▶ **About this task**
Look through the records below for the line with "Image resolution: width=1200". Return that line and each one after it up to and including the line with "Open David Cletus Fennell photo thumbnail", exactly.

▶ **Entries shown**
▬▬▬▬▬▬▬▬▬▬
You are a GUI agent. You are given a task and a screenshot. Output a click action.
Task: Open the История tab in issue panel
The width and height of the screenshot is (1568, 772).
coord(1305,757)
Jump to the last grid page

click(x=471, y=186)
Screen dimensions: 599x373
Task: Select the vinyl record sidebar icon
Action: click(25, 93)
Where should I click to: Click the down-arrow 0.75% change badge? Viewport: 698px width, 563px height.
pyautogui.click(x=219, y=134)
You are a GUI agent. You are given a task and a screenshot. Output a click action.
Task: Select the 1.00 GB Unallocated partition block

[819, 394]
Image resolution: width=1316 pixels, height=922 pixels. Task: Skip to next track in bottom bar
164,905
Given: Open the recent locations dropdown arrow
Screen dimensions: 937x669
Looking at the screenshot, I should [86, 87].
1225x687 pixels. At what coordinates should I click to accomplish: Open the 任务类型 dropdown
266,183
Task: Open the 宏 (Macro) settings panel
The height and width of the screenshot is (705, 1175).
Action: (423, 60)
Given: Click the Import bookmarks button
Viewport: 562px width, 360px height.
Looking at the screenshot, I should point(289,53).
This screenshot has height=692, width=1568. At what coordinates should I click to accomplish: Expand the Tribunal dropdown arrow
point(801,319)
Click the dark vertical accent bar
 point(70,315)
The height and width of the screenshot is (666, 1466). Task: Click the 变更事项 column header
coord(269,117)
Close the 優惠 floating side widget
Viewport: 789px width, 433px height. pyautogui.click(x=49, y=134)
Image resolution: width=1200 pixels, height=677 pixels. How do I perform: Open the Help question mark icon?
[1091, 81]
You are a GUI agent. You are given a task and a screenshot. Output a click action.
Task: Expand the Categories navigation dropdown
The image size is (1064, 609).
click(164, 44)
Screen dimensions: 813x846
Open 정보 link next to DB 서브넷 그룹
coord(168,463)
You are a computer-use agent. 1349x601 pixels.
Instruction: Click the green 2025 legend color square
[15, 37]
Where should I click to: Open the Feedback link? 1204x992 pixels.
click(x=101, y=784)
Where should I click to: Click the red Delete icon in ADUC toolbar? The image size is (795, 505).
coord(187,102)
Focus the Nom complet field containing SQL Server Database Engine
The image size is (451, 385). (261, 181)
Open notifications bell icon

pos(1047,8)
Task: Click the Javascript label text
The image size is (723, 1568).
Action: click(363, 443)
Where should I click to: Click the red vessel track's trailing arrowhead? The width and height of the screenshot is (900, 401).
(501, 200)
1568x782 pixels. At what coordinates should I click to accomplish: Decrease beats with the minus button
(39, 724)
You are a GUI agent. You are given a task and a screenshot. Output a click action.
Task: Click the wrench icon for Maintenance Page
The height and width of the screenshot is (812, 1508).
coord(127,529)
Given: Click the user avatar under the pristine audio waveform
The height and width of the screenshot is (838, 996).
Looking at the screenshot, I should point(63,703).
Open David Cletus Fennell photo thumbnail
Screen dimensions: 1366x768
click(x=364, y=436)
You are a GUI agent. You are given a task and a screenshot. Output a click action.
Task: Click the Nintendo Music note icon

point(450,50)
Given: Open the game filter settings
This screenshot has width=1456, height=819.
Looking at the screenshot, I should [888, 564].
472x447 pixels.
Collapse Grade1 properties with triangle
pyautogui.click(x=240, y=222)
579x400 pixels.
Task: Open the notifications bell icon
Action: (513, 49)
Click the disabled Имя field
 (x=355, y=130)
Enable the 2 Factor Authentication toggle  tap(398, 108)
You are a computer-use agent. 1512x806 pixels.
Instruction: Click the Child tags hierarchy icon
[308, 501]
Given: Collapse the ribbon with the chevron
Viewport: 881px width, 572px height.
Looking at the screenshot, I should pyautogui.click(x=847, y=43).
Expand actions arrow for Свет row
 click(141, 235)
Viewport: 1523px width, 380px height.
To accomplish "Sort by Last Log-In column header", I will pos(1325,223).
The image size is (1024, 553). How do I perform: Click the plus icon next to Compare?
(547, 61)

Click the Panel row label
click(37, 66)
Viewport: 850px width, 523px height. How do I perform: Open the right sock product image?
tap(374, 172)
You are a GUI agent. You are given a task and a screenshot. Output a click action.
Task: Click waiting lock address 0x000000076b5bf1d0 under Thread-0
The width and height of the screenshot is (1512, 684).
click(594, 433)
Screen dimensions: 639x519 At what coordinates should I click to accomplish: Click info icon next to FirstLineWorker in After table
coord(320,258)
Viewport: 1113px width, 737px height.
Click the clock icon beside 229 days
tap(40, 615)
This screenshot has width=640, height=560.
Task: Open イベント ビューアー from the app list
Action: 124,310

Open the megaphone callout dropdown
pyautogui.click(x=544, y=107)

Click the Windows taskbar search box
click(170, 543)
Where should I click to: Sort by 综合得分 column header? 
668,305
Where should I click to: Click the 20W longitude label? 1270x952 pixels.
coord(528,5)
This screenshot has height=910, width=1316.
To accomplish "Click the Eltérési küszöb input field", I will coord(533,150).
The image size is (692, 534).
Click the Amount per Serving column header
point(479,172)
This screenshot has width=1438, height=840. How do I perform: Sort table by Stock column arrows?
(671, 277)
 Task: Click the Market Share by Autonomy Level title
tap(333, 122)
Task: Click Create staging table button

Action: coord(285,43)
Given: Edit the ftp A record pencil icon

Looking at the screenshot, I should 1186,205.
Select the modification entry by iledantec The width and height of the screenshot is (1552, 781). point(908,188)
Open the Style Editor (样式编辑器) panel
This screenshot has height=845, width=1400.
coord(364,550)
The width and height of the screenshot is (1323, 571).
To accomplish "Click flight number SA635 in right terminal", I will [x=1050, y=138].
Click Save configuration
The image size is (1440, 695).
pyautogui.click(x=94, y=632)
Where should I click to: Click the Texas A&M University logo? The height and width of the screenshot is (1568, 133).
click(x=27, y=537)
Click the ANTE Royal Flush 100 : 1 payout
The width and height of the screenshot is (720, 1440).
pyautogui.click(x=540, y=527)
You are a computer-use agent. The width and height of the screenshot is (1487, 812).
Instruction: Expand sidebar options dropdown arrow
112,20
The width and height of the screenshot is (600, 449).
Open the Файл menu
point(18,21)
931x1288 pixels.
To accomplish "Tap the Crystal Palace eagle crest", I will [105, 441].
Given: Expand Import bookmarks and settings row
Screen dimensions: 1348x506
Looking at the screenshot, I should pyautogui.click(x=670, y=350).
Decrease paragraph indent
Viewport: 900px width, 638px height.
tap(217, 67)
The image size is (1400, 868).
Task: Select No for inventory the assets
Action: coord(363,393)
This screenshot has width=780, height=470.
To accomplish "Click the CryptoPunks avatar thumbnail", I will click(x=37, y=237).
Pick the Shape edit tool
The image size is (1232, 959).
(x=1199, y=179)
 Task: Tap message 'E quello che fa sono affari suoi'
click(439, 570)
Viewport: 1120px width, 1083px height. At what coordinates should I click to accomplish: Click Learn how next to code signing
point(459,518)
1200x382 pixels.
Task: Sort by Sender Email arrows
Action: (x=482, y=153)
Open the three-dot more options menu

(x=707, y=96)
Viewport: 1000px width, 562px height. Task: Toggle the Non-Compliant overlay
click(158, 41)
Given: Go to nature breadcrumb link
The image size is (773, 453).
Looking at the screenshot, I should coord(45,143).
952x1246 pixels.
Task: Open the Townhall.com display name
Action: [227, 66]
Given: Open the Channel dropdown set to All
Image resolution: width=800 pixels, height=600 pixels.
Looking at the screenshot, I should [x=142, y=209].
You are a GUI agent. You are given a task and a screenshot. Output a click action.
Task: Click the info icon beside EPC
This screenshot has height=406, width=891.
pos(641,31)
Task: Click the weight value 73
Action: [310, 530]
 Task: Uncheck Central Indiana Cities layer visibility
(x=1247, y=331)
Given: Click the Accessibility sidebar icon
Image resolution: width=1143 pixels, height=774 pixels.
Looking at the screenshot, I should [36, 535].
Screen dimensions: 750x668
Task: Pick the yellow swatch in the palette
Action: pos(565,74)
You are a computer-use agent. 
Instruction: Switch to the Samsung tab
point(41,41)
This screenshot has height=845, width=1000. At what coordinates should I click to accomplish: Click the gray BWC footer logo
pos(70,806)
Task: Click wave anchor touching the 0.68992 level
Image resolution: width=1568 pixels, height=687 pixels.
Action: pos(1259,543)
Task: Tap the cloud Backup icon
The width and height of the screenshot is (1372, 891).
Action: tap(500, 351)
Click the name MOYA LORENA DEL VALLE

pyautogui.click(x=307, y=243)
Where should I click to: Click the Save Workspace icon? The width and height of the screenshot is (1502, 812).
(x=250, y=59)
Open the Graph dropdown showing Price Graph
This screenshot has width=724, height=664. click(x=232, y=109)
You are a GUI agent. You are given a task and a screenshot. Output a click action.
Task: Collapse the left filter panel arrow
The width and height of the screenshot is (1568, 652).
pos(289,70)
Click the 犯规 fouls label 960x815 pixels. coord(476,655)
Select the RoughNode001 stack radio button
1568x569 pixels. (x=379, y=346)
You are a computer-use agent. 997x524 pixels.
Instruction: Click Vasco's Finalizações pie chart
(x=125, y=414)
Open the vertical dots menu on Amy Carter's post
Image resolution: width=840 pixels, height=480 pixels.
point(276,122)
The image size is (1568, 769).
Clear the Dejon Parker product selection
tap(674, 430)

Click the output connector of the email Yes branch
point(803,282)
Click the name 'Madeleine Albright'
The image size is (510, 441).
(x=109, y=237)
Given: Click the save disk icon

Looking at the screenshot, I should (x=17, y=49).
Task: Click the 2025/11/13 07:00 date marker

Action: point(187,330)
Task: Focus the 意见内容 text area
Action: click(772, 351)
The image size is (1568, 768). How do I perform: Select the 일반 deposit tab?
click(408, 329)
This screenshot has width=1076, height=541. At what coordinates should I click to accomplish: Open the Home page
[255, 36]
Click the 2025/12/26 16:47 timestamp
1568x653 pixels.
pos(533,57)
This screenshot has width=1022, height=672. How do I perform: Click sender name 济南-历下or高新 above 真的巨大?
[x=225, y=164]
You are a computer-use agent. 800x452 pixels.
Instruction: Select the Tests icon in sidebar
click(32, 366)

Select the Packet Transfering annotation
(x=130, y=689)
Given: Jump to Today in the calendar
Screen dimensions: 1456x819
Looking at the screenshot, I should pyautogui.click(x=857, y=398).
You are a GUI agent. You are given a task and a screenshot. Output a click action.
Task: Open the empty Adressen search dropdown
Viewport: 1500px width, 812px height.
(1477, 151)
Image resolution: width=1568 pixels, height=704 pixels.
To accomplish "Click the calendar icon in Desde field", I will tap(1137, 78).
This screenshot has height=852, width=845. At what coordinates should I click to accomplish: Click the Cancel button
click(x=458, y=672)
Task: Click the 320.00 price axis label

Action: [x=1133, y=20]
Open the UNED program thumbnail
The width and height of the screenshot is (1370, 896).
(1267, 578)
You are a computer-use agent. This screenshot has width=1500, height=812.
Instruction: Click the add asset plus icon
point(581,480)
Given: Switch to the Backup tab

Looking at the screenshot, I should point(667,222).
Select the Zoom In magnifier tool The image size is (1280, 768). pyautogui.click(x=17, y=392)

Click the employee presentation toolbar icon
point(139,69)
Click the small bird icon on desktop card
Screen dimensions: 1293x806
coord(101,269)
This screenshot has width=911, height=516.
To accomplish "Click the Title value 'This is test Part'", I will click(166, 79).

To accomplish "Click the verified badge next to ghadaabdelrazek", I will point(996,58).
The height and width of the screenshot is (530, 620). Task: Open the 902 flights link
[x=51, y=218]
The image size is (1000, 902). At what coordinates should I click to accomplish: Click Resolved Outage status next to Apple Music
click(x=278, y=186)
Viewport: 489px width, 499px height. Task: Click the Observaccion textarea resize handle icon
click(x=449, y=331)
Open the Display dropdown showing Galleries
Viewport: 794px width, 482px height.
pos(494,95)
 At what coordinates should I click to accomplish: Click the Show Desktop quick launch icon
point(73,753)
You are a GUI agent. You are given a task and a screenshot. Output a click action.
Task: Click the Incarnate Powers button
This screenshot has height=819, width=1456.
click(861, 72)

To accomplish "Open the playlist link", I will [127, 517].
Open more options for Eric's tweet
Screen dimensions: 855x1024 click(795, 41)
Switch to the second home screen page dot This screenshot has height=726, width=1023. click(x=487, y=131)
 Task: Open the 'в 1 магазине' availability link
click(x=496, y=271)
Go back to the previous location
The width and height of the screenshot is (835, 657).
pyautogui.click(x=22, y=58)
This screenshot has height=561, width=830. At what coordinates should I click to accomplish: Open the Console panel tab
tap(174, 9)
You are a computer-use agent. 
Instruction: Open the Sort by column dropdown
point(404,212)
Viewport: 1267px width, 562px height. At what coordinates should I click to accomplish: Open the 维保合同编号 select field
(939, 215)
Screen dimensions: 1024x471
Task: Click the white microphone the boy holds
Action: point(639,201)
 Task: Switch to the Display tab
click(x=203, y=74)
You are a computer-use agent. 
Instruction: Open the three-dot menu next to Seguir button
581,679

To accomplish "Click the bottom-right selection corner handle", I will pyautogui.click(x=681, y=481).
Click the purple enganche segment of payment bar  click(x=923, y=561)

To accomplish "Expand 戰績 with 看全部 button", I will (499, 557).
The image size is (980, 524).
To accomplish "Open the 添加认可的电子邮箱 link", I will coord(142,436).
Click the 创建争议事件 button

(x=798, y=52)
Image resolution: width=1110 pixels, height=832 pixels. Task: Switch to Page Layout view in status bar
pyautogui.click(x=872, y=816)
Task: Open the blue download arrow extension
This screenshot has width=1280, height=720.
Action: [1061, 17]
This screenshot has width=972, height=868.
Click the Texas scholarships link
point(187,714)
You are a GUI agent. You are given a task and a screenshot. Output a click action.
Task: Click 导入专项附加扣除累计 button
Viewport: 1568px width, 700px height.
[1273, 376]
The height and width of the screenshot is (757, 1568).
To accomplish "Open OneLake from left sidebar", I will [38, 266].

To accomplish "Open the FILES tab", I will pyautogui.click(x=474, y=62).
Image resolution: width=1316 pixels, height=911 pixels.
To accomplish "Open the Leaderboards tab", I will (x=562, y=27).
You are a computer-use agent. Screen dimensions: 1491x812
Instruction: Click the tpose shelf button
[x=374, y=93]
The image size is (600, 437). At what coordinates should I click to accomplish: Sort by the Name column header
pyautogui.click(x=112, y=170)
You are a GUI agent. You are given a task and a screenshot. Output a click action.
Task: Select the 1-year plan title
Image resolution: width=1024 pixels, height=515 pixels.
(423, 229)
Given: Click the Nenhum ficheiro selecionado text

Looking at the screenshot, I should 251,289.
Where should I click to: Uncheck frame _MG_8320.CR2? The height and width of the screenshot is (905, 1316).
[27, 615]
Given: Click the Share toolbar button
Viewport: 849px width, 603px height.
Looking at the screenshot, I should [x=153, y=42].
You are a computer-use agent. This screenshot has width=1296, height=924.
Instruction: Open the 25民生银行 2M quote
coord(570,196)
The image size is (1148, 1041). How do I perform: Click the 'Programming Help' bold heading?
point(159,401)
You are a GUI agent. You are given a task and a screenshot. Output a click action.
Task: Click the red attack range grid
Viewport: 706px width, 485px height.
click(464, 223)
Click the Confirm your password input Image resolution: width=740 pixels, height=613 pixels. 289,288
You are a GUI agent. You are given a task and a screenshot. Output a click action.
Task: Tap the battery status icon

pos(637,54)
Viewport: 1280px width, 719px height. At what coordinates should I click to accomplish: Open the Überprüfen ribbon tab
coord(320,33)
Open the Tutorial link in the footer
▬▬▬▬▬▬▬▬▬▬
▶ **Written reply**
Image resolution: width=1200 pixels, height=677 pixels. How do I perform: Open the Help question mark icon?
[1091, 81]
You are a GUI agent. You are given a task and a screenshot. Output a click action.
Task: Expand the Categories navigation dropdown
The image size is (1064, 609).
click(164, 44)
Screen dimensions: 813x846
Open 정보 link next to DB 서브넷 그룹
coord(168,463)
You are a computer-use agent. 1349x601 pixels.
Instruction: Click the green 2025 legend color square
[15, 37]
Where should I click to: Open the Feedback link? 1204x992 pixels.
click(x=101, y=784)
Where should I click to: Click the red Delete icon in ADUC toolbar? The image size is (795, 505).
coord(187,102)
Focus the Nom complet field containing SQL Server Database Engine
The image size is (451, 385). (261, 181)
Open notifications bell icon

pos(1047,8)
Task: Click the Javascript label text
The image size is (723, 1568).
Action: click(363, 443)
Where should I click to: Click the red vessel track's trailing arrowhead? The width and height of the screenshot is (900, 401).
(501, 200)
1568x782 pixels. At what coordinates should I click to accomplish: Decrease beats with the minus button
(39, 724)
You are a GUI agent. You are given a task and a screenshot. Output a click action.
Task: Click the wrench icon for Maintenance Page
The height and width of the screenshot is (812, 1508).
coord(127,529)
Given: Click the user avatar under the pristine audio waveform
The height and width of the screenshot is (838, 996).
Looking at the screenshot, I should point(63,703).
Open David Cletus Fennell photo thumbnail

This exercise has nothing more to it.